President Obama announcing his proposal (Source: Bloomberg)
Speculators are back in the political crosshairs. President Barack Obama today asked Congress to spend an additional $52 million to bolster the government’s ability to supervise the oil market. He proposed larger penalties for market manipulation and giving the Commodity Futures Trading Commission (CFTC) the ability to increase contract margins.
“We’re tackling issues of supply and demand, even as we’re looking at the long term, in terms of how we can structurally make ourselves less reliant on foreign oil,” Obama said in a statement from the Rose Garden. “We still need to work extra hard to protect consumers from factors that should not affect the price of a barrel of oil.”
The plan would give regulators the ability to increase margin requirements, something exchanges currently set. CME Group took issue with this in a statement released following the speech. “The Administration’s proposal to use margin requirements to control cash prices is misplaced. The Administration must recognize that exchanges, as the operators of regulated energy markets, are in the best position to monitor volatility and manage margin requirements. Margins are based on volatility and cannot be used to manage cash prices,” it said in a statement.
Congress had proposed similar measures following the spike in crude oil to near $150 per barrel in 2008 but they were never adopted.
CFTC Chairman Gary Gensler expressed support for the President’s proposal. “The recent increase in prices of gas at the pump affect every American family. It is but another reminder that markets need to be transparent, competitive, and free of fraud, manipulation and other abuses,” he said in a statement. “Furthermore, as markets include both hedgers and speculators, it is critical for market integrity that no single speculator is able to obtain an overly concentrated position.”
The issue of whether speculators in the futures market in general, and long only commodity investment products in particular, are the cause of higher energy prices has been debated since crude oil made all time highs in the mid-2000s but there has been no clear evidence to support it. However, many in Congress blamed speculators for higher prices and provisions in the Dodd-Frank Act required the CFTC to set speculative position limits in energy markets. Those limits were passed in October but have not yet gone into effect.
In the past, CFTC officials in supporting such measures have been careful to point out that the Commission is not a price setting agency. There was no such caution today.
CFTC commissioner Bart Chilton, a longtime advocate of limits, praised the president's proposal. “It is critically important that we kick-start the bureaucracy and get speculative position limits in place, now," Chilton said in an emailed statement. "We have been turning procrastination into an art form by not doing what Congress and the President clearly told us to do.”

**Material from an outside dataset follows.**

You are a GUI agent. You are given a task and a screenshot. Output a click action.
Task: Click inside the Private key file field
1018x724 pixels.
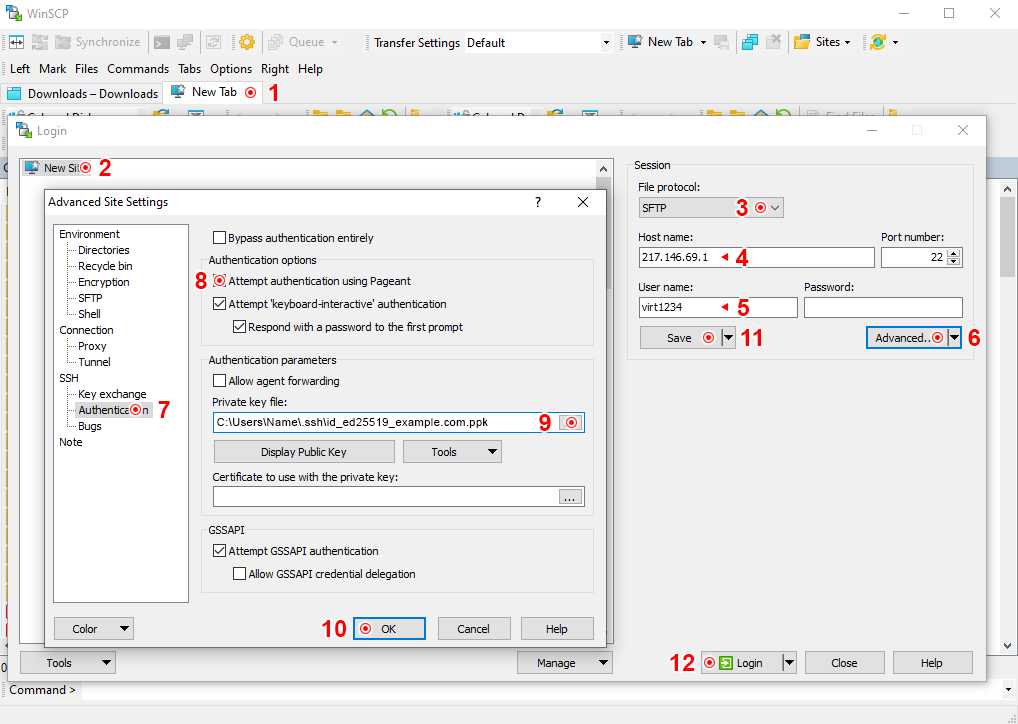(x=380, y=422)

Industry professionals were quick to defend the markets and speculators. Phil Flynn, an energy analyst at PFGBest, called the attack on speculators “the most dangerous economic myth since the idea that everybody should be able to afford a home.”
He consistently has defended speculators, asserting they have an important role to play in the market. “When we talk about speculators, people don’t realize what speculators actually do. They are assuming the risk and creating liquidity,” Flynn says. “And let’s face it, the risk to oil supply has been heighted dramatically over the last few years.”
Others have pointed out that government officials have been quick to blame speculators for higher prices in oil, but failed to recognize their role in other markets. “Natural gas prices are near all-time lows; should we applaud speculators for that?” asks Stanley Haar, principal at Haar Capital Management.
He calls the President’s proposal “totally off-target” and says it actually is worse than doing nothing at all. “This gives the impression of doing something to lower energy prices when in reality it will do nothing,” he says.
Much of the $52 million proposal would go toward bolstering CFTC market surveillance and enforcement. Haar says this would be “throwing more money down the drain.” He has been vocal in his criticism of the CFTC following the Oct. 31 bankruptcy of MF global. “The best part of Obama’s speech to me was when he talked about needing ‘more cops on the beat.’ These people haven’t done their job in the past. They did nothing to stop or solve the MF Global problem,” he says. “It doesn’t have the will to use the money it already has, why give it more? I would ban the whole CFTC and use the money for deficit reduction.”
Ultimately, Flynn called today’s proposal just more political positioning. “President Obama is trying to raise an issue for political purposes on rising gas prices,” he says. “This is just another political red herring. It probably won’t go anywhere; Republicans are not going to go for this.”